"La réforme va entraîner une montée en puissance du Conseil constitutionnel"

Adopté au congrès de Versailles, l'article 61-1 de la Constitution crée le recours de l'exception d'inconstitutionnalité. Lors d'un contentieux, un justiciable (particulier, entreprise,...) pourra invoquer qu'une disposition législative est contraire à la Constitution. Avant de juger, le tribunal saisira alors la Cour de cassation ou le Conseil d'Etat. Cette haute juridiction décidera soit de trancher la question, soit de l'adresser au Conseil constitutionnel. Alors qu'un projet de loi ordinaire sur la mise en œuvre de l'article 61-1 a été déposé à l'Assemblée nationale, Dominique Rousseau, professeur de droit public à l'Université de Montpellier 1 et membre de l'Institut universitaire der France (1), met en exergue l'importance de la réforme.

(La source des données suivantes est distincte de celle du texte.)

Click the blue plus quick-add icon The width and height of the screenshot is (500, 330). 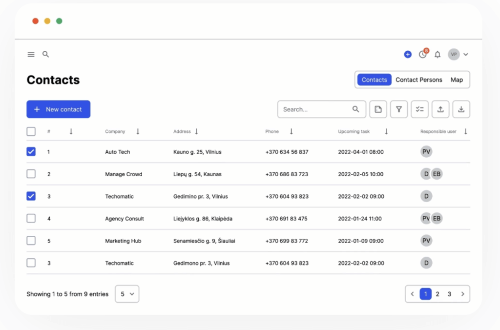click(x=408, y=55)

La Tribune - Que pensez-vous du recours pour un justiciable de contester la constitutionnalité d'une loi ?
Dominique Rousseau - C'est une réforme importante qui risque de bouleverser l'architecture juridictionnelle. A terme, elle va avoir pour conséquence de mettre en position suprême le Conseil constitutionnel vis-à-vis de la Cour de cassation et du Conseil d'Etat sans pour autant devenir une Cour suprême à l'américaine. Dans un premier temps, les changements seront minimes. Le Cour de cassation et le Conseil d'Etat joueront leur rôle de filtre en transmettant un nombre "raisonnable" de recours en inconstitutionnalité au Conseil constitutionnel. Qui lui-même n'a pas intérêt à en recevoir beaucoup sous peine d'être débordé !

- Et dans un second temps...
- La réforme va forcément entraîner une montée en puissance du Conseil constitutionnel. La Cour de cassation et le Conseil d'Etat seront dépendants des décisions rendues par le Conseil constitutionnel. Même s'ils ne lui renvoient pas un recours pour exception d'inconstitutionnalité, ils devront lui adresser leur décision de rejet. Par conséquent, le Conseil constitutionnel pourra faire connaître son avis sur sa non saisine et la Cour de cassation et le Conseil d'Etat pourront alors se trouver "coincés" et mis sous pression entre le Conseil constitutionnel et le juge ordinaire (tribunal de grande instance, tribunal administratif, etc...).

- Comment voyez-vous la transformation du Conseil constitutionnel ?
- En raison d'un contrôle a posteriori sur une loi promulguée, le Conseil constitutionnel va intervenir dans le procès. Les règles du procès équitable fixées par la Convention européenne des droits de l'homme lui seront applicables. A mon avis, la transformation du Conseil constitutionnel en juridiction impliquerait de profonds changements dans son mode de fonctionnement et de nomination. A l'instar de l'Allemagne ou de l'Espagne, devraient être nommés au Conseil constitutionnel uniquement des professionnels du droit au vu de leurs diplômes et de leurs expériences juridiques.

- Peut-on encore trouver des dispositions inconstitutionnelles dans le droit français ?
- Oui, nombre de dispositions législatives n'ont pas été soumises au contrôle a priori du Conseil constitutionnel. Il y a donc beaucoup de contentieux possibles pour le justiciable. Mais plus encore, les questions de constitutionnalité pourront être soulevées par les entreprises : droit des affaires, droit fiscal, environnement,... Le droit constitutionnel se transforme, il n'est plus seulement le droit de l'Etat, il devient le droit de la société.

 


(1) En partenariat avec la Cour de cassation , il a organisé, le 3 avril dernier, un colloque intitulé "Une nouvelle compétence pour la Cour de cassation : l'exception d'inconstitutionnalité". Les interventions on été publiées dans le numéro spécial 126 du 25 juin 2009 des Petites Affiches.